'Arshavin The Unplayable' lifts Russia to rare heights
Diary
/ Jonathan Wilson / 22 June 2008 / Leave a comment
Russian football expert and enthusiast Jonathan Wilson on the Arshavin-led conquering of the Dutch
So farewell, then Switzerland. For me the tournament moves on to Austria, which means - fortunately - I get to see Russia's semi-final on Thursday. It also means a hideously early train from Bern to Zurich, and then a flight to Vienna via Dusseldorf. Hideously early, after another late night. Still, after what Russia did last night, who could have slept anyway?
If you want to know a city, Baudelaire said, take a look at it shortly after dawn. Bern had seemed to me a pleasant, old-fashioned, slightly twee place, but as I blearily took the bus to the station this morning I suddenly became aware that the majority of the other people on board were prostitutes. The Swiss capital evidently has a harder edge than I'd given it credit for.
Around the station were dotted the dishevelled remnants of the great orange army, slumped in corners and draped over benches. Leaving Basel last night (actually, just slightly earlier this morning), it felt like witnessing the flight of hordes of refugees. The train on the adjoining platform to mine was rammed with Dutch fans, with at least as many unable to board. All through the city on the long schlep from stadium to station, amid the empty cans and the broken bottles, the torn newspapers and the burger-wrappers, were the discarded accoutrements of Dutch fandom - orange wigs, deflated inflatables, even, poignantly, a large clog.
There was an air of incomprehension about it all. The Dutch are sufficiently used to underachievement for their successes not to have led to hubris, but still, failure and elimination was supposed to have come against Italy or Germany, not against Russia. And particularly not against Russia in this manner. This wasn't Holland being out-muscled, or out-defended, they didn't lose because their conception of the game was less pragmatic than that of their opponents. Rather they were out-passed, out-techniqued, out-thought.
They were beaten at their own game. As Guus Hiddink said afterwards "we outclassed them in every component of the game".

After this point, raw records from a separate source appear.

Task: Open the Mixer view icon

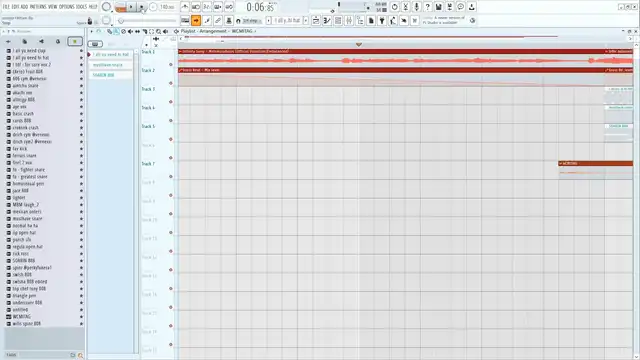Action: pos(349,20)
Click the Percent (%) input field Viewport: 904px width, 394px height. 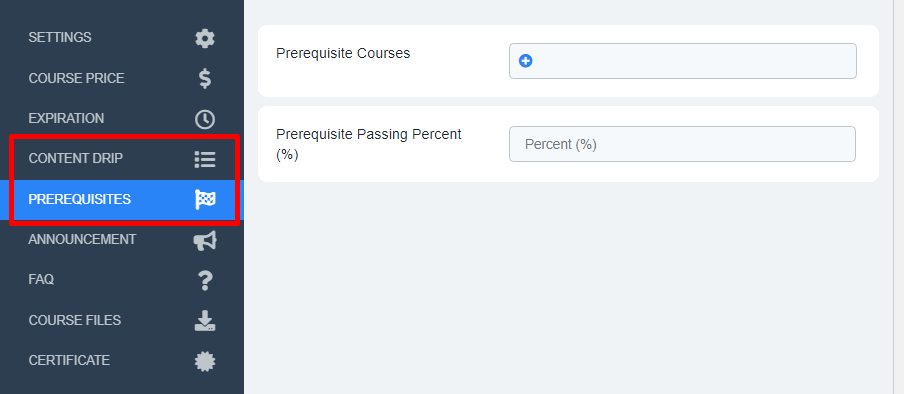[682, 144]
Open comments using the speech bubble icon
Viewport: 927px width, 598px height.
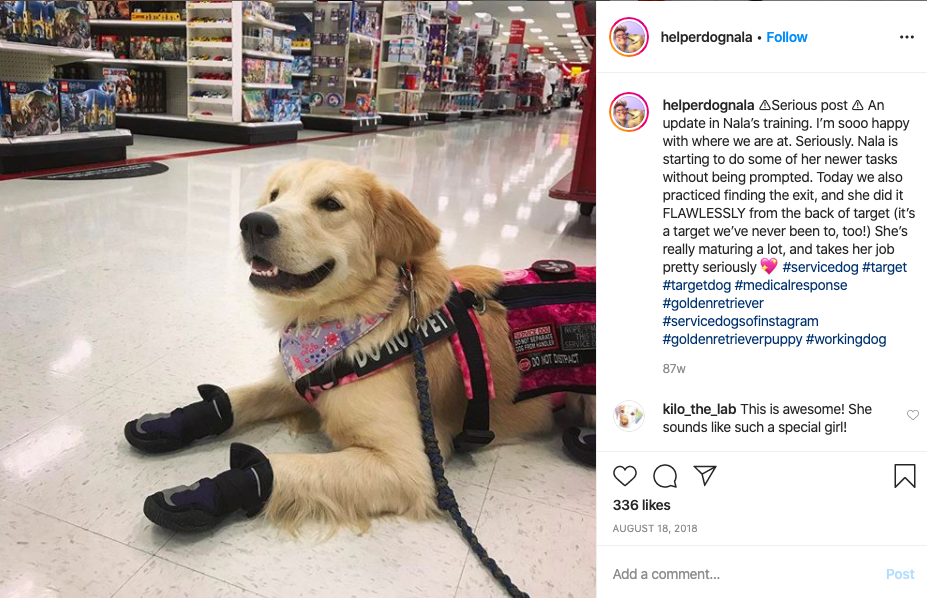[665, 476]
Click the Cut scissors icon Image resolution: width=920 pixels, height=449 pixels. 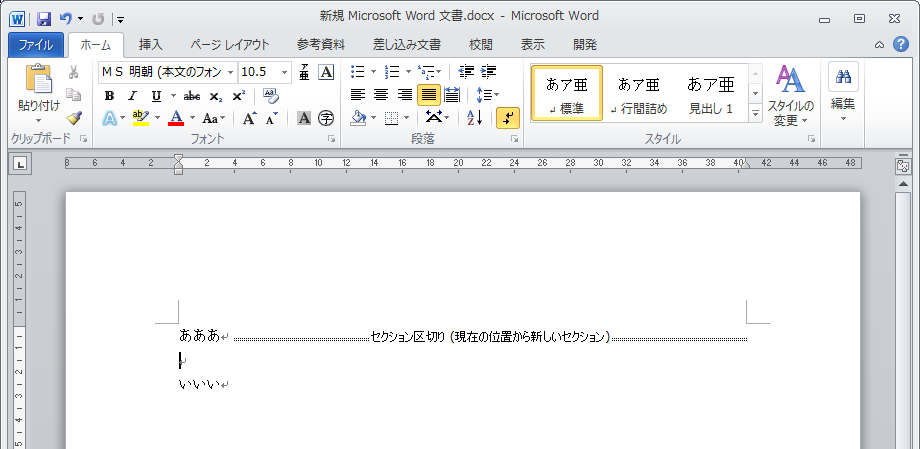tap(73, 72)
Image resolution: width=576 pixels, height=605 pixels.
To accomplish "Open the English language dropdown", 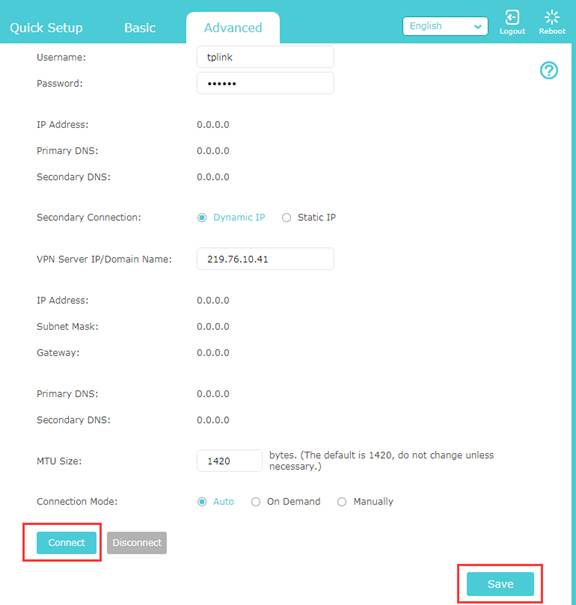I will pos(445,26).
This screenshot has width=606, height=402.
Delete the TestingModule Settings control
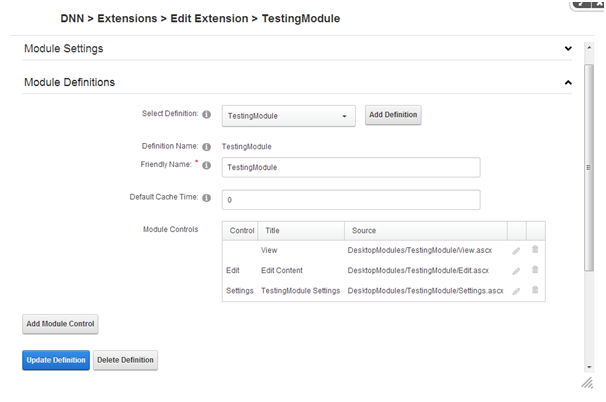535,290
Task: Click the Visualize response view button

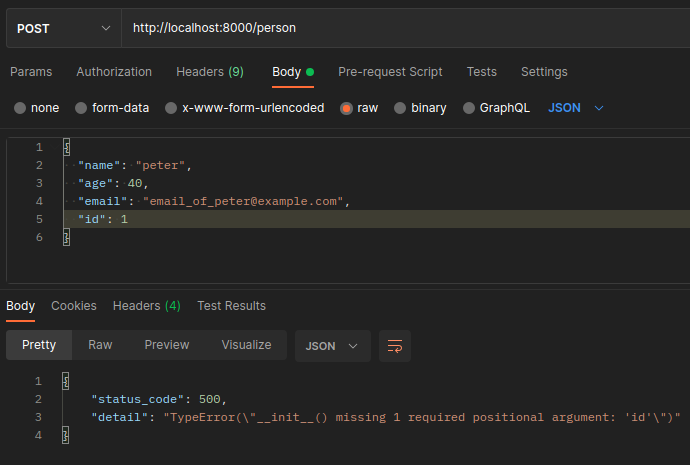Action: tap(246, 345)
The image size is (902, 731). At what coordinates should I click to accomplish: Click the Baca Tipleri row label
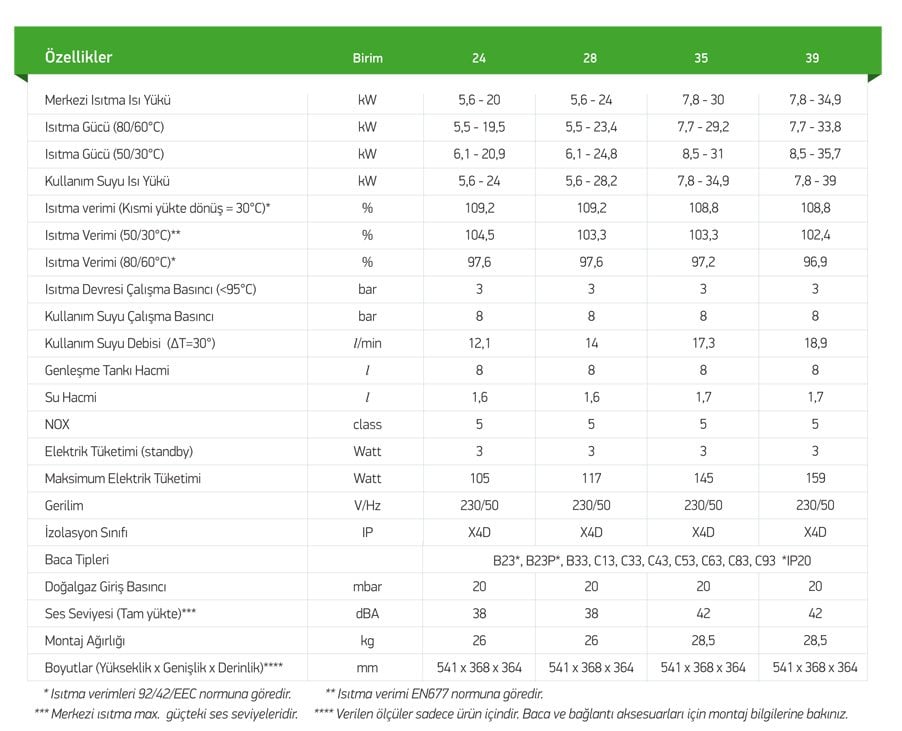point(77,559)

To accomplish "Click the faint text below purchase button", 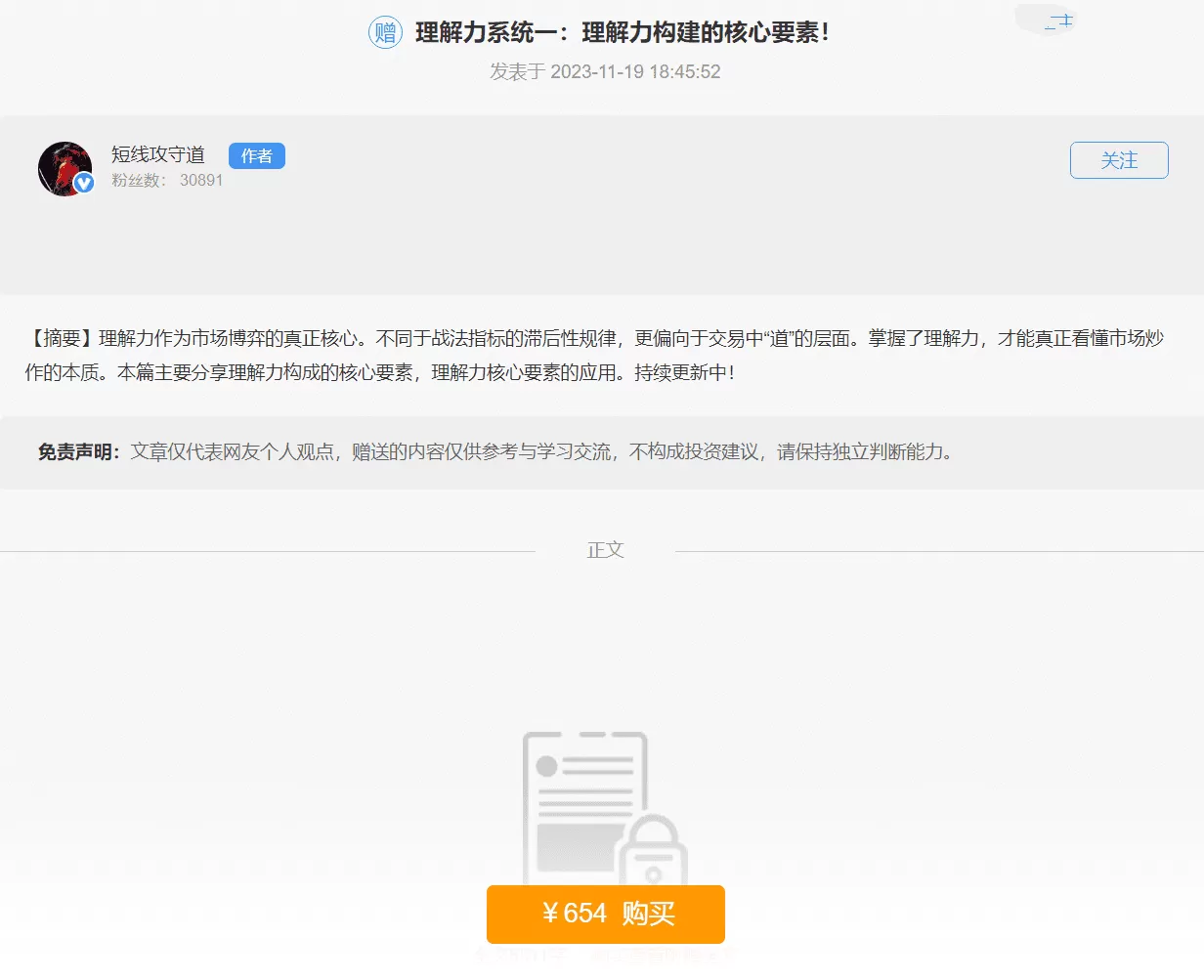I will pos(605,956).
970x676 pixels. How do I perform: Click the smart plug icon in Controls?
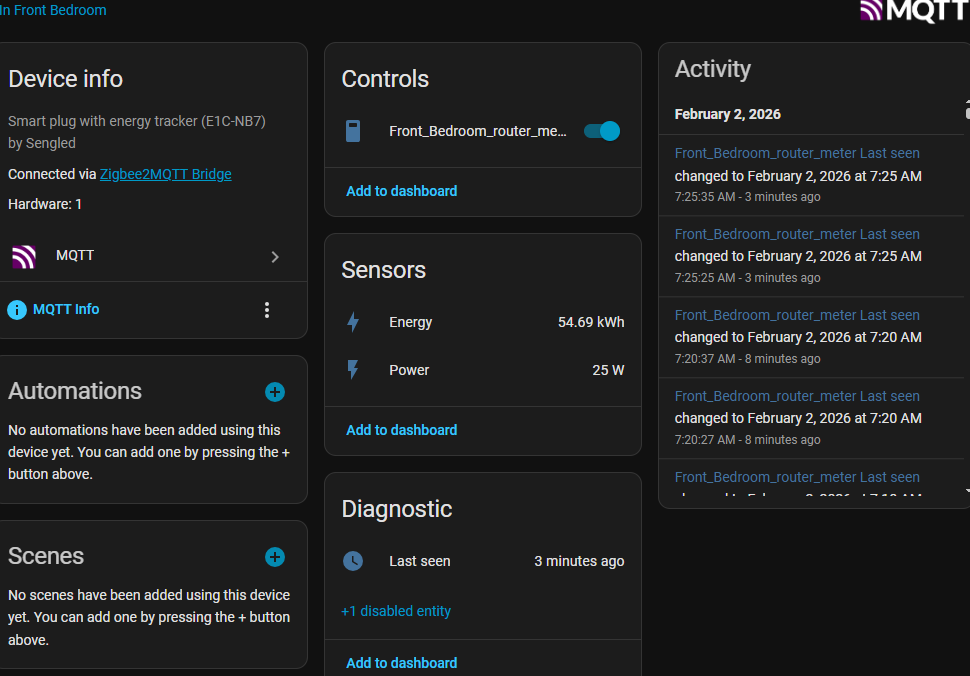(x=353, y=131)
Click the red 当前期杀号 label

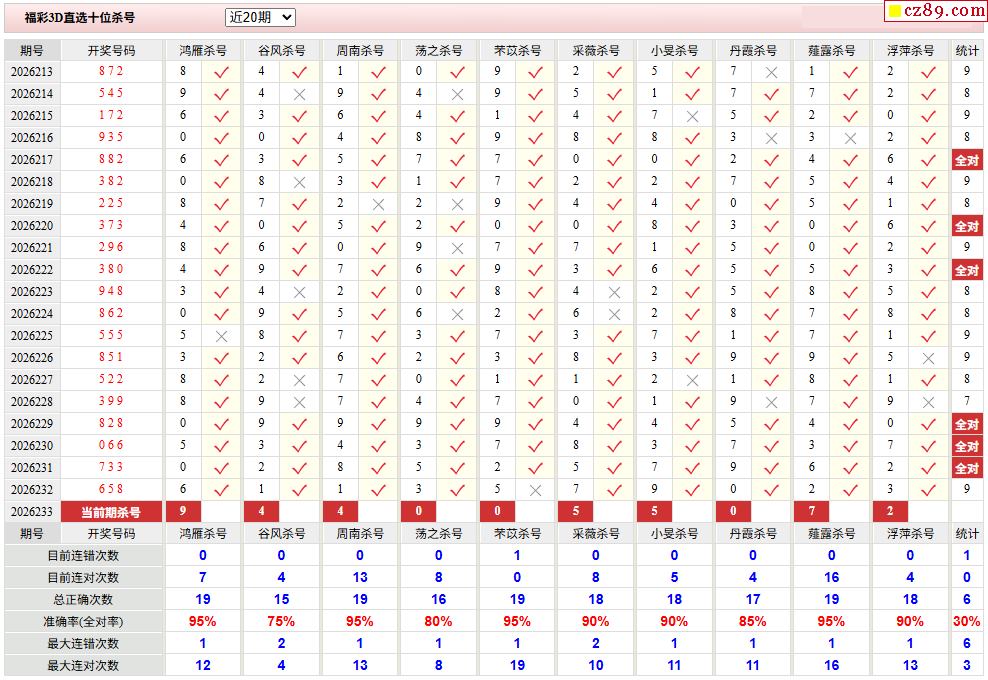click(111, 512)
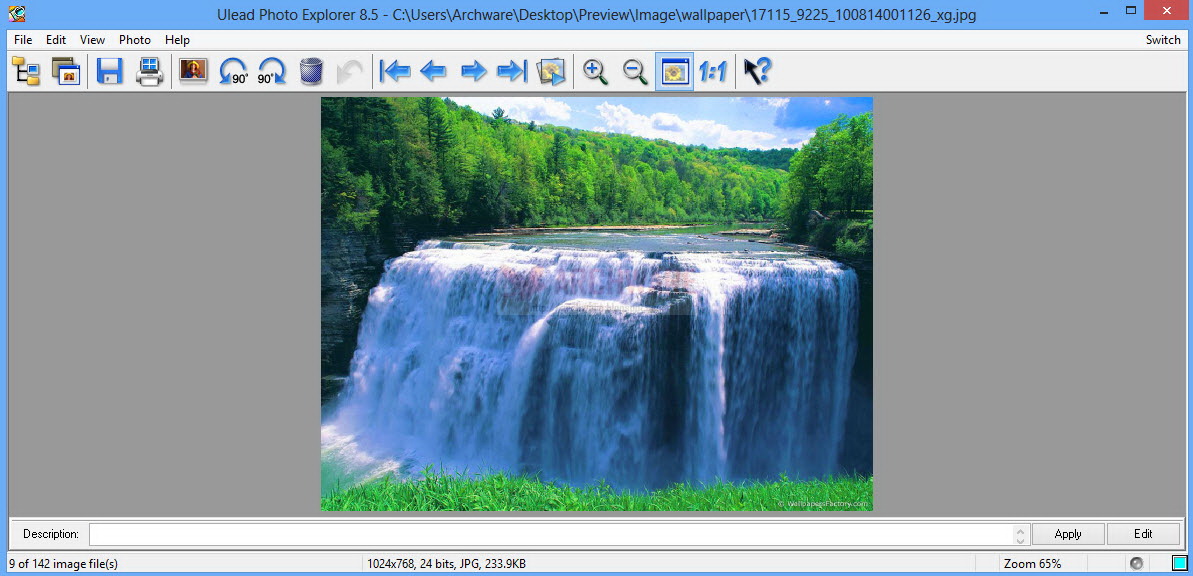Jump to the last image
This screenshot has height=576, width=1193.
511,70
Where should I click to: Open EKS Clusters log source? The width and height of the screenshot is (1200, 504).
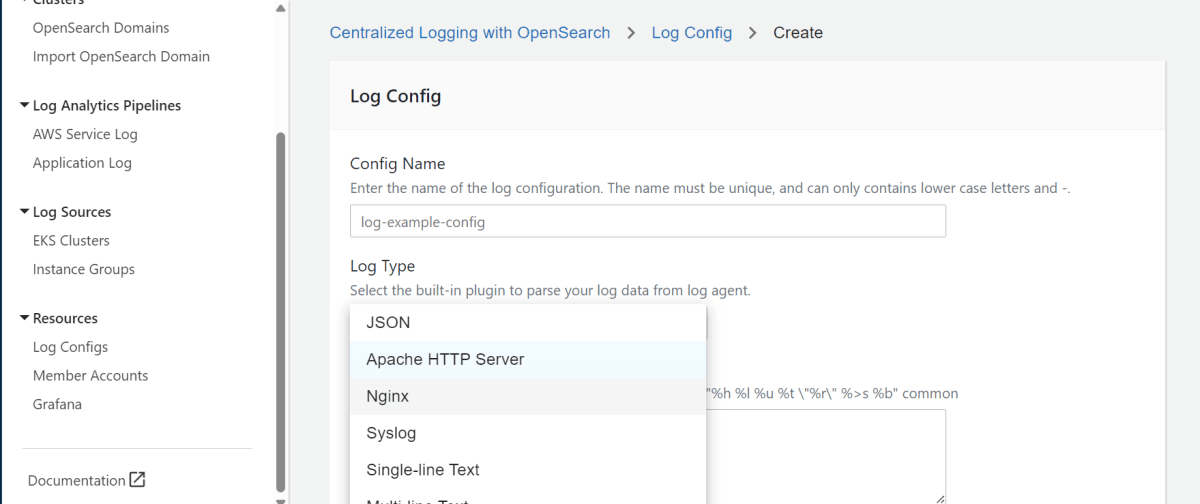(x=71, y=240)
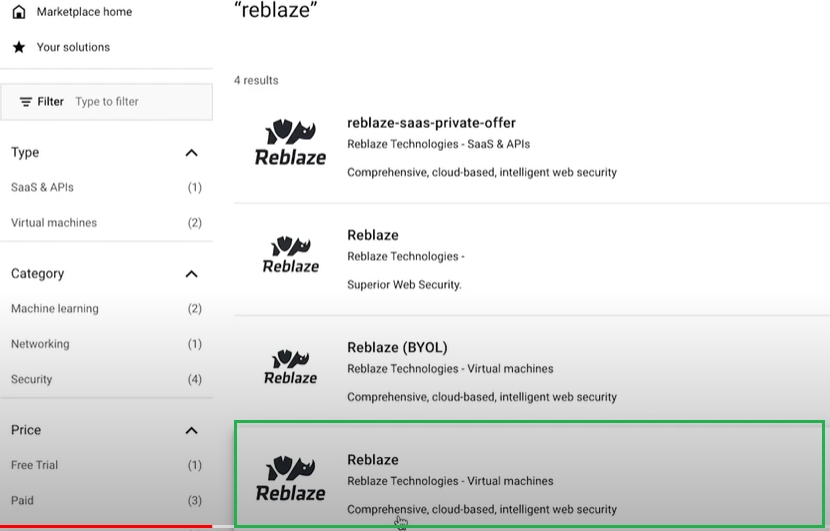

When was the last time one player dominated a match at this level as utterly as Andrei Arshavin did yesterday? Yuri Zhirkov was brilliant, surging forward from left-back, and turning Dirk Kuyt effectively into an auxiliary right-back. Konstantin Zyryanov - his intelligence singled out for special praise by Hiddink - was superb, holding possession, darting, probing. Roman Pavlyuchenko ([9.0] for top goalscorer), a forward who is mobile, powerful, good in the air and, despite missing a hatful of chances has still managed three in the tournament, enjoyed a fine game. And the central intelligence, without question, was Arshavin.
Perhaps not since Michel Platini have we seen a player so able to bend a game to his will.
His dribbling, his crossing, his passing, his vision - all those are manifest, but what really impressed me was how, after Ruud van Nistelrooy had equalised with four minutes remaining (Hiddink praised his young team for being so "coachable", and you suspect they will have to learn quickly the knack of defending against inswinging free-kicks), when the expectation was that Russia would crumbled, he dragged his side forward. The moment after which I was almost certain Russia would win came four minutes into extra-time as Arshavin gathered possession 30 yards from goal, darted forwards, skipped by one man, skipped, with glorious inevitability, by another, and then pulled back a cross for Dmitri Torbinsky.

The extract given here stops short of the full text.